John was amused by his defensiveness. They walked some way from the hospital, sat on a spur of land looking into a valley. ‘Did you bring any books with you?’ Frank was eager to set his eyes again on print that could be immediately understood, wanted for a while to restrict his world to clear shapes and lines of letters that would liberate his mind into the sort of pictures he chose to make from them. ‘My luggage should catch me up tomorrow,’ John said. ‘There are one or two things you might like.’

‘The fact is,’ Dawley said, ‘I feel at home here. I’m a part of this country. I’ve learned to exist in it. I don’t know that I want to leave just yet.’

‘You don’t have much choice. They’re sending you away.’

‘That’s true. I’ll have to go. I wouldn’t want to hinder them. They’re all right, in spite of what they’ve had to do at times.’

‘And you helped them, I think.’

‘I wanted to. What else could I do? A friend of mine died, an American. When I get out I must write to his father, even though they loathed each other. I must write to his girl-friend as well.’

‘Did you want to die?’

Frank laughed. ‘You’re bringing the wrong values in. That was always an irrelevant question.’

‘Still, I’m asking it.’

The sight of John, his clothes, speech, manner, face and body with the air of externalised living still on them made him hungry. The sparse diet he had grown used to seemed not enough at the apparition of this man newly-arrived from the outside world. He had a wild craving for food, for pork, cheese, sugar, cake. The desire went through his whole body and he laughed aloud at this strongest material sensation he’d had for months. He mentioned it to John.

‘I suppose that answers my question. It’s a good sign.’

‘I don’t believe in signs. It’ll pass, this unnatural unnecessary hunger. I’d like to stay here with these people, right to the end. I believe in their cause. I’ve been with them so long that it’s mine as well. There’s nothing false about it any more.’

‘It’s also mine,’ said John, ‘though I needn’t say it. But I came here to find you, and to see that you got safely back to England. Myra wants to see you. She’s never known in the last year whether you were dead or not. She’s grieving for you.’

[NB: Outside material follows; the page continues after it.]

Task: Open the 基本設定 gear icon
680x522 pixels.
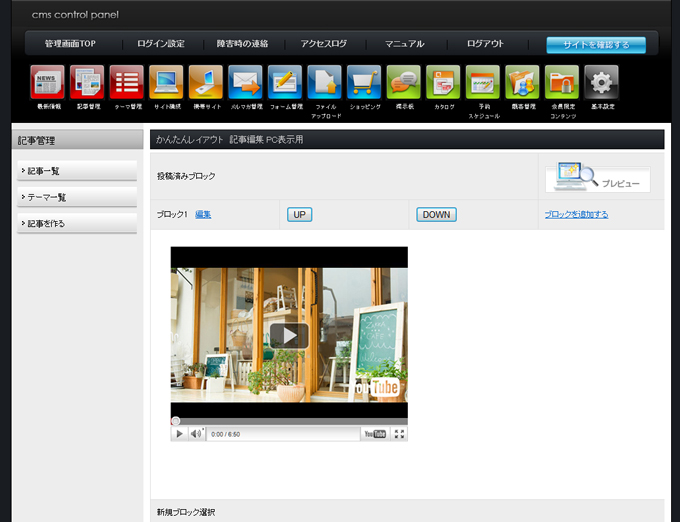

‘I tried to send a letter,’ said Frank. ‘I thought she might have stopped caring. Yet I never did, really. You can never be sure of these things. The morning I left her in Tangier was a dream I was always trying to get back to. I managed it only when I was most desolate and disembodied. I must see her soon, or I will die completely. It’s funny, but I was strong before you came, but now I feel as if I’m caving in. I’m human again, weak. No, it’s all right, John. Don’t despair! I always was, but I kept it down. It was always a fight, for me. I’ve never been half so strong as I think I am. But I feel strong in realising that. I want to go away for a while, because I know that a rest from this will never weaken me towards it.’

He lit another cigarette. ‘Myra wants to see you. We all do.’

‘I’m busy here. I love Myra, but I believe in what we are trying to do in this country. How can a person be in love, and fight, and still be sane? Don’t you have to give up one or the other? Can any dedicated man, even a poet, say, claim to be in love with someone while he is writing his verses? Still, maybe you don’t have to believe that love is dead to draw enough strength to fight for a cause you believe in. Otherwise you’re not a whole man. I can get out of here for a while to see Myra, and then come back quite easily if I want to, or go to another war like this. There’ll be plenty in my lifetime.’